A peça chama a atenção porque transporta a história ao seu "habitat" natural: os palcos. Von Trier ousou ao levar um pouco do teatro para o cinema, inspirando-se em Bertolt Brecht, tanto por conta de temas que eram caros ao dramaturgo alemão como por conta do conceito de "teatro épico" criado por ele e que é definido principalmente por um narrador distanciado da trama. No filme, o diretor utiliza uma locação semelhante a usada em um teatro: uma sala escura com demarcações no chão, sinalizando as casas da comunidade retratada. Talvez por isso não exija muitas adaptações de roteiro e fique tão bem fora da telona.
Não por acaso, não é a primeira adaptação do filme para os palcos: a primeira peça foi encenada na Dinamarca teve o aval do diretor. Uma diferença clara entre filme e peça é o encurtamento do roteiro. Enquanto o filme tem quase três horas de duração, a montagem brasileira é encenada durante uma hora e meia, suficiente para entender o cerne do roteiro.
Ao invés do jogo de cena visto na telona, o diretor optou por algo mais simples: cadeiras para separar ambientes e casas dos personagens, auxiliadas por quadrados no fundo do palco, com uma passarela em cima para dar mais dinamismo às cenas. Um figurino sóbrio e fumaça que simula neblina ajuda a compor o clima sombrio da história.
Mas o que mais chama a atenção no cenário são duas telas dispostas no palco em algumas partes da trama, que representam um diálogo com o cinema.

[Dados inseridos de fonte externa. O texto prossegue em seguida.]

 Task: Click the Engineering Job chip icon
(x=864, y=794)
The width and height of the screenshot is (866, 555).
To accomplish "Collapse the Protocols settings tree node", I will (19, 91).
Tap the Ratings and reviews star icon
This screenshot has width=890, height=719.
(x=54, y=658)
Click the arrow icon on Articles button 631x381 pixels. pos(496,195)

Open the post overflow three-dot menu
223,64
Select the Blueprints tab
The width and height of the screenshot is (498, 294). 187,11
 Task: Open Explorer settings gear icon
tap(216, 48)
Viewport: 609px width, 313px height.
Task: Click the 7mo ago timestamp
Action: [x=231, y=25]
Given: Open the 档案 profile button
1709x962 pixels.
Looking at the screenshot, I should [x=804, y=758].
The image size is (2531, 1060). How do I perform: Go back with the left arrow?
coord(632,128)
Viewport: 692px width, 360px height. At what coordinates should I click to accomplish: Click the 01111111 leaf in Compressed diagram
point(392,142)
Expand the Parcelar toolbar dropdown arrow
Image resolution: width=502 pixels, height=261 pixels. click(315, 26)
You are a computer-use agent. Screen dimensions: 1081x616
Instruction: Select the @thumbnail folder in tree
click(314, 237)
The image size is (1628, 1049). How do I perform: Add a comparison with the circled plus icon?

Em alguns momentos, o que se passa nas telas "conversa" com os atores no palco. Mas, geralmente, o recurso é utilizado em situações tensas, onde há um claro embate entre os personagens. Pelas telas, é possível olhar com mais detalhes as expressões dos atores. Há ainda em alguns momentos uma câmera aérea que dá uma composição diferente das cenas ao público.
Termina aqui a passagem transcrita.